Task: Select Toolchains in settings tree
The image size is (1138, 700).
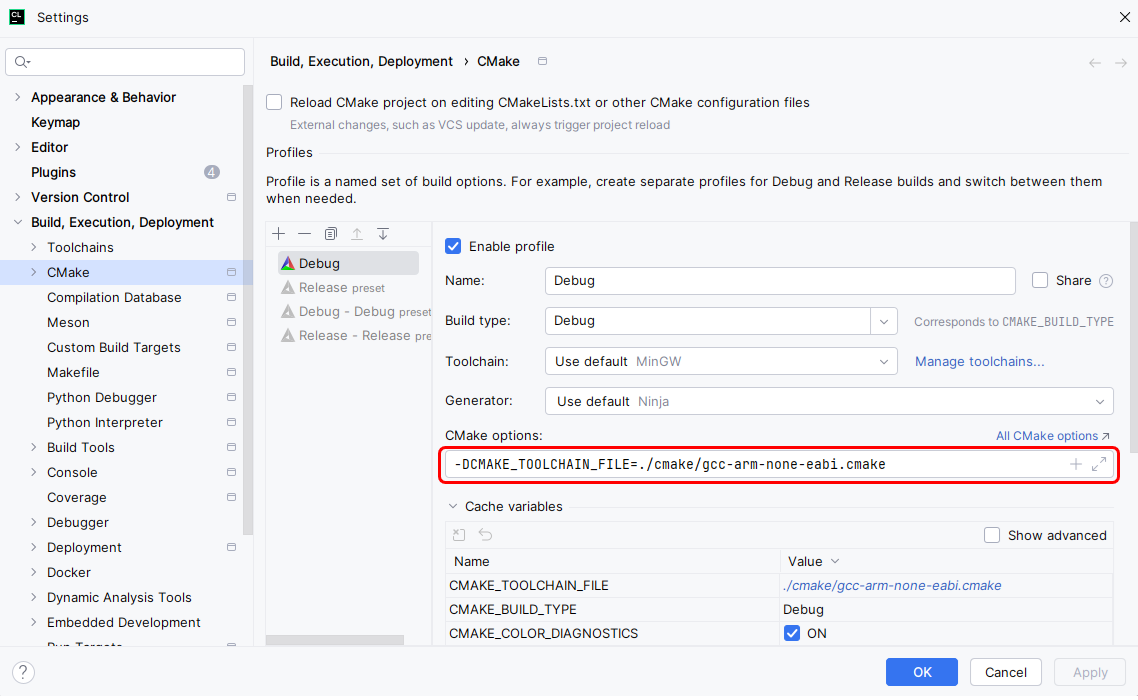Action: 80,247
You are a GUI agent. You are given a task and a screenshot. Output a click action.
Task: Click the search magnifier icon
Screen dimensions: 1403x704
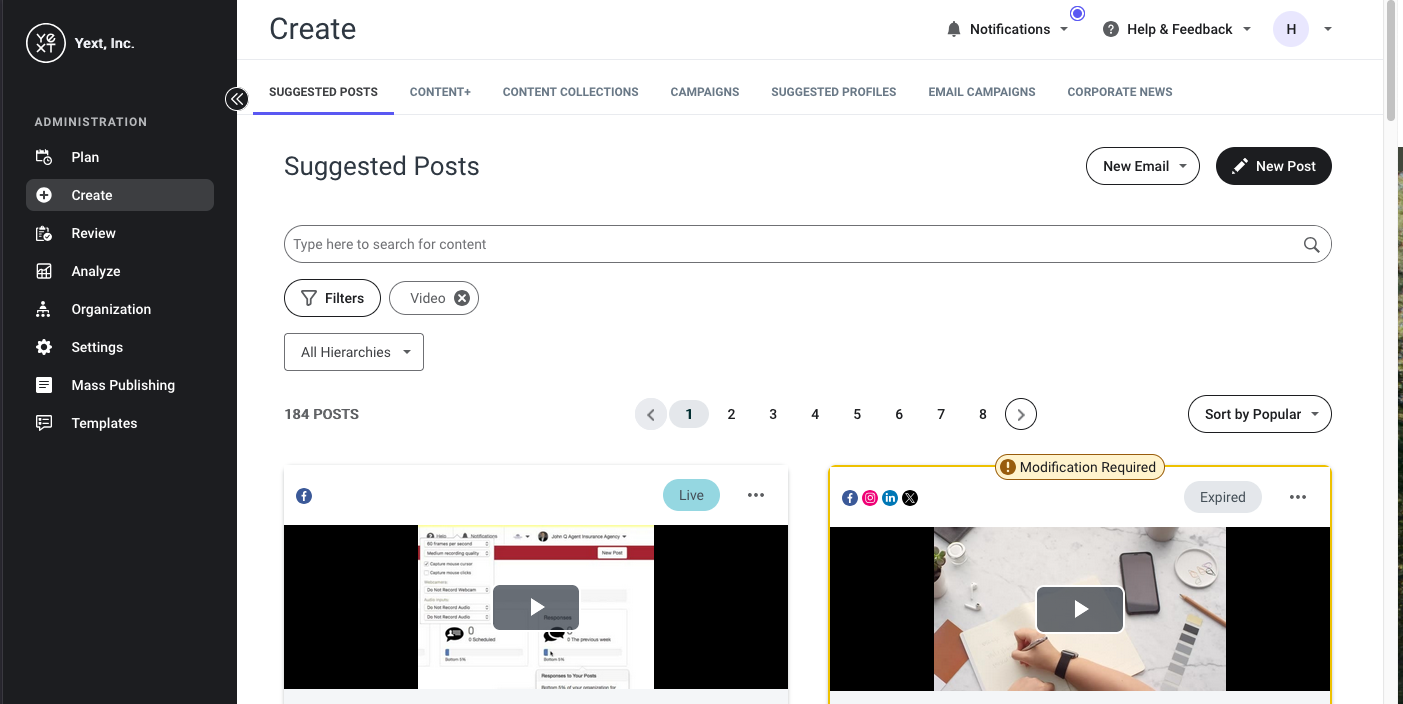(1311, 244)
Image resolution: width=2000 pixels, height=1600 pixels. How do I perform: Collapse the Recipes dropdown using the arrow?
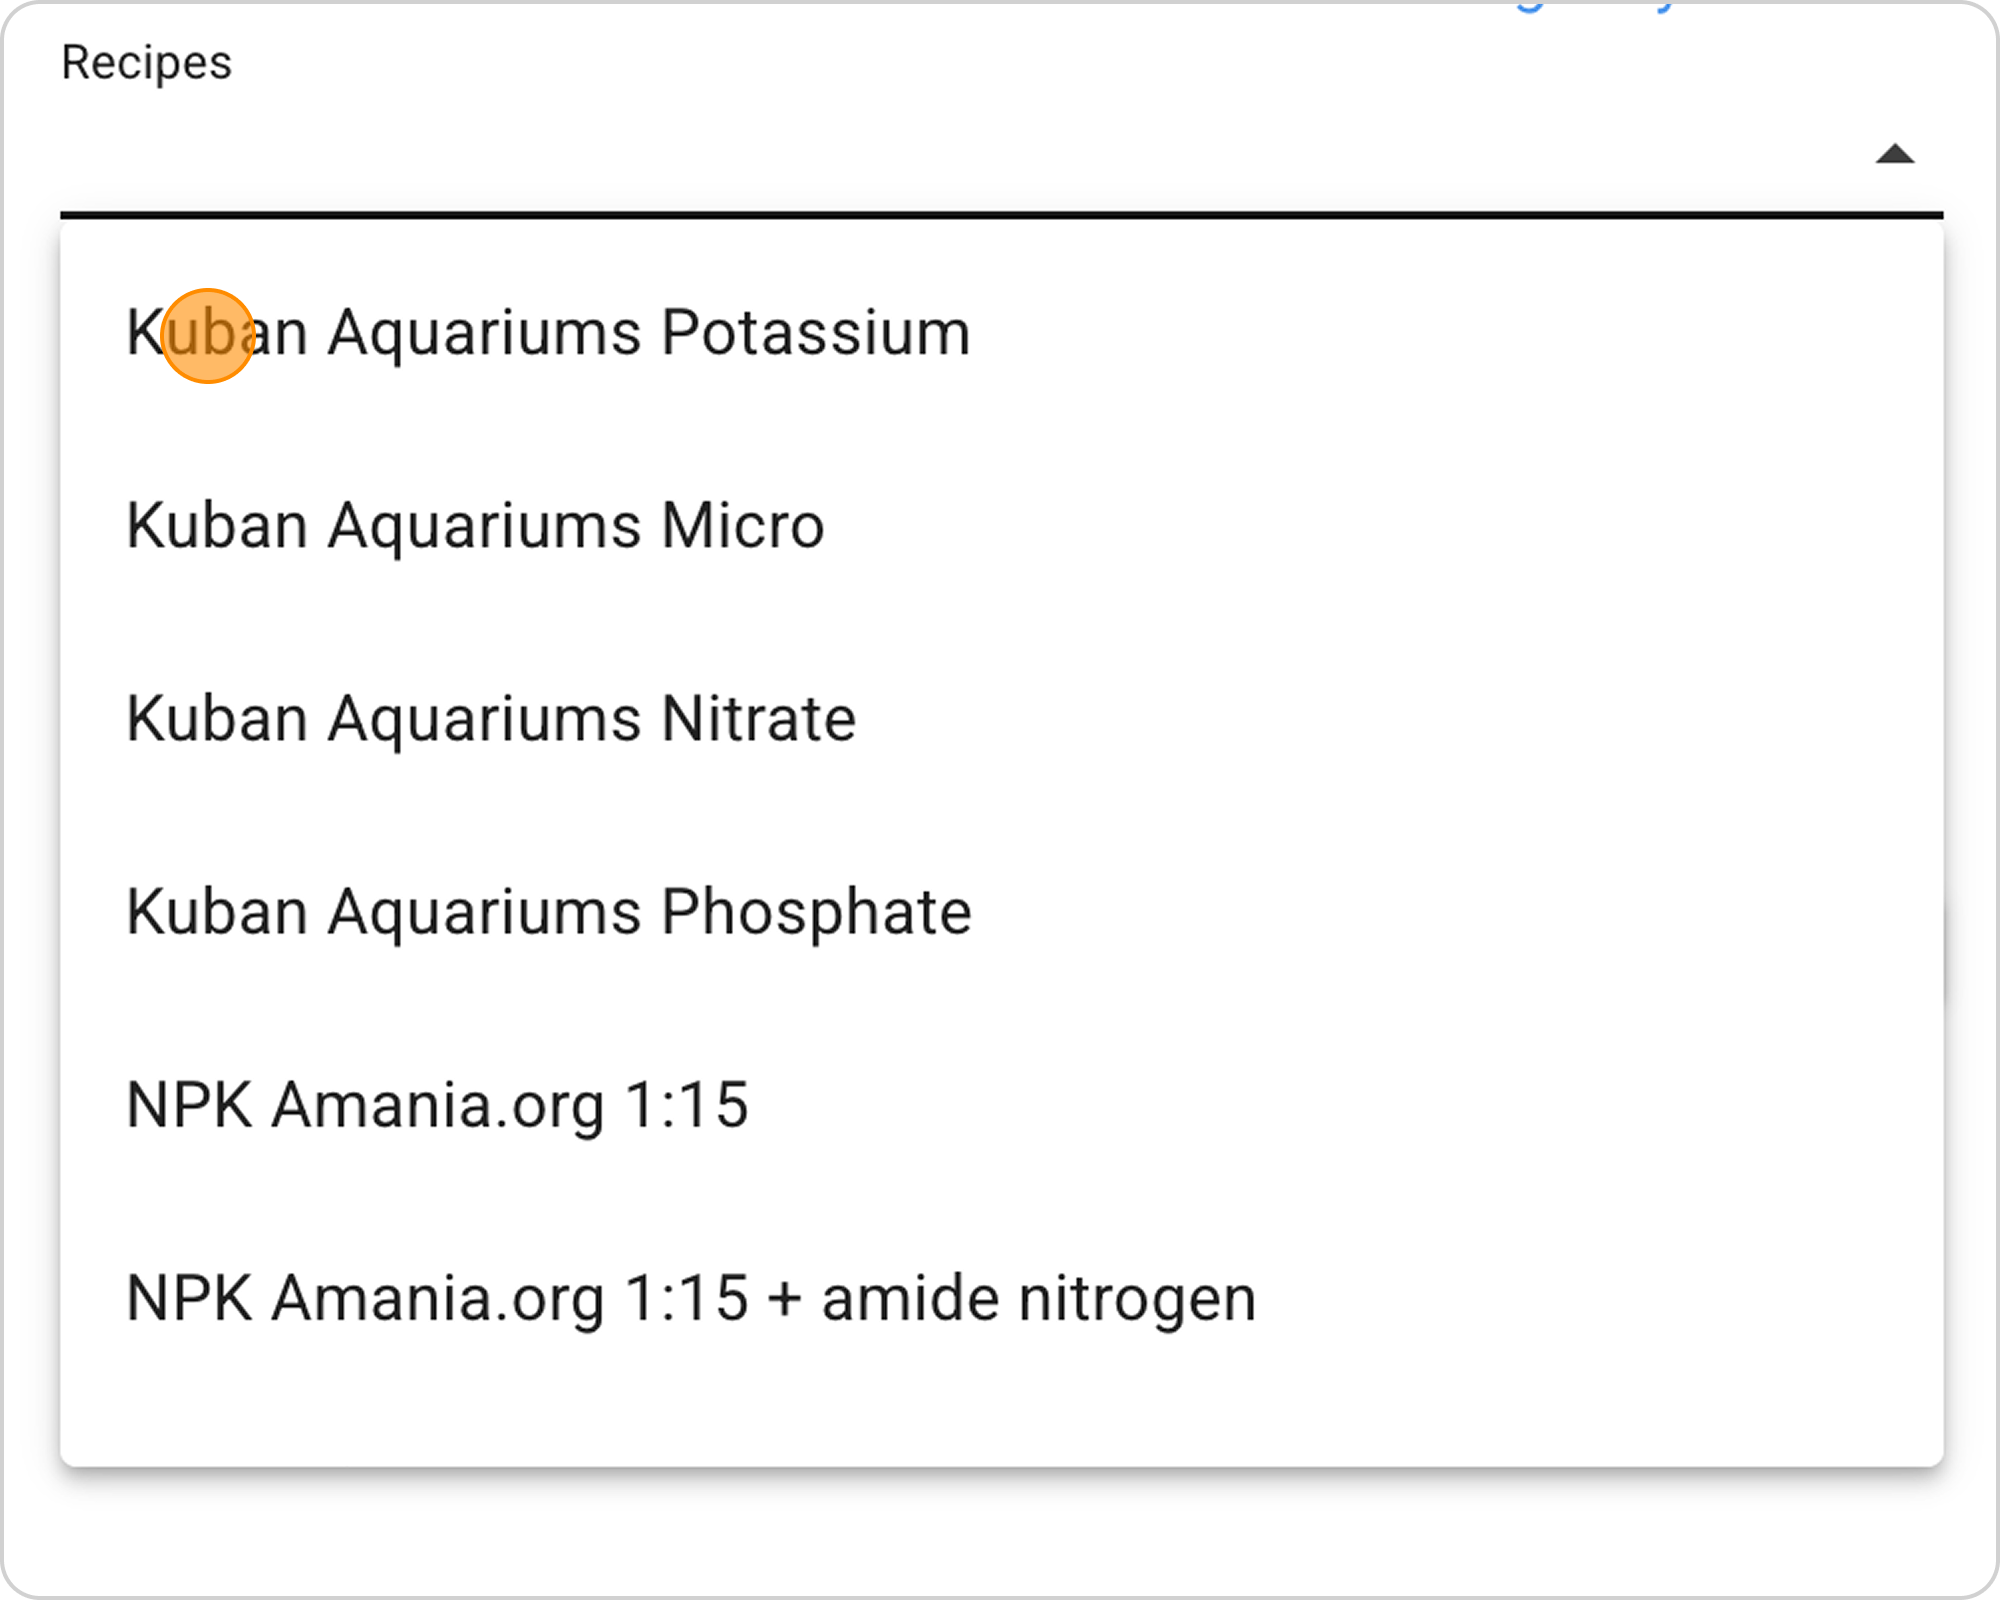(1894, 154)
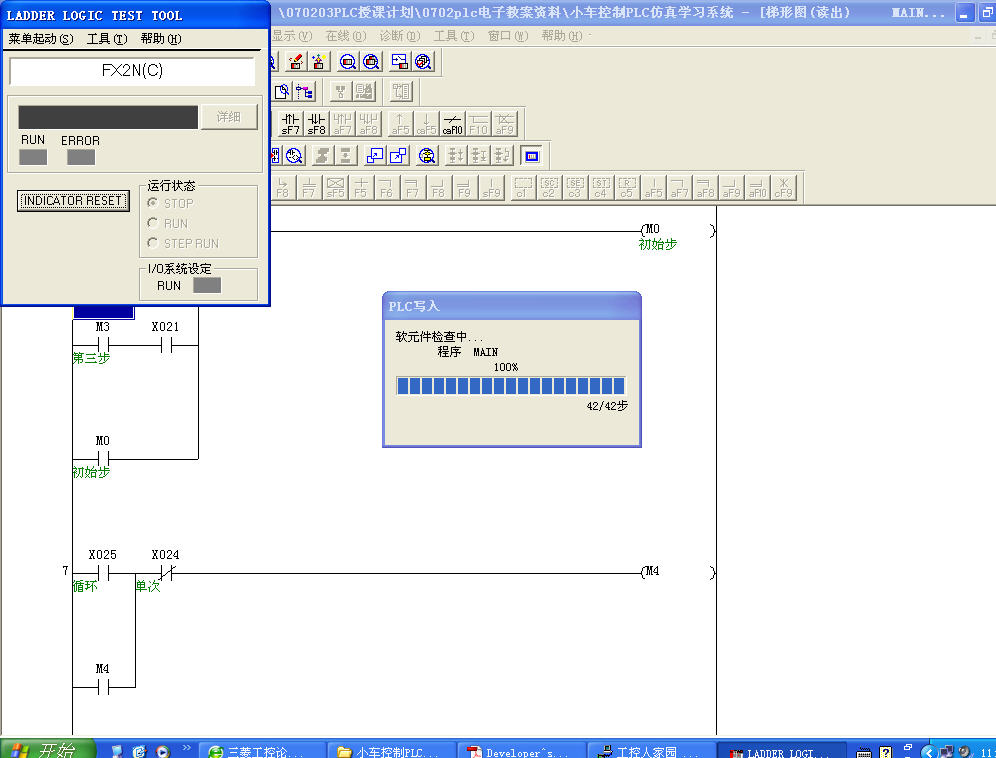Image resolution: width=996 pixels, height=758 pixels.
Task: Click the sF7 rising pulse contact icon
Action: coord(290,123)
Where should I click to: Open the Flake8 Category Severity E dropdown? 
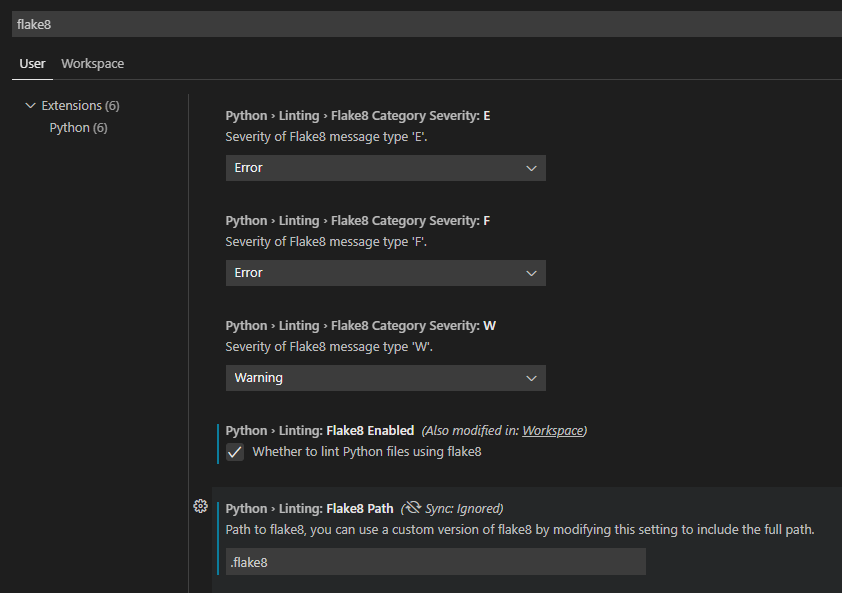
********
→ WHAT IS REQUIRED
The entries above need to be transcribed exactly, with the images left out.

→ EXERCISE RESPONSE
Task: Select Toolchains in settings tree
The image size is (1138, 700).
Action: 80,247
You are a GUI agent. You are given a task and a screenshot. Output a click action.
Task: Click the search magnifier icon
Screen dimensions: 1403x704
(1311, 244)
Image resolution: width=2000 pixels, height=1600 pixels. How do I perform: Collapse the Recipes dropdown using the arrow?
(1894, 154)
Image resolution: width=996 pixels, height=758 pixels.
Task: Click the sF7 rising pulse contact icon
Action: coord(290,123)
Where should I click to: Open the Flake8 Category Severity E dropdown? 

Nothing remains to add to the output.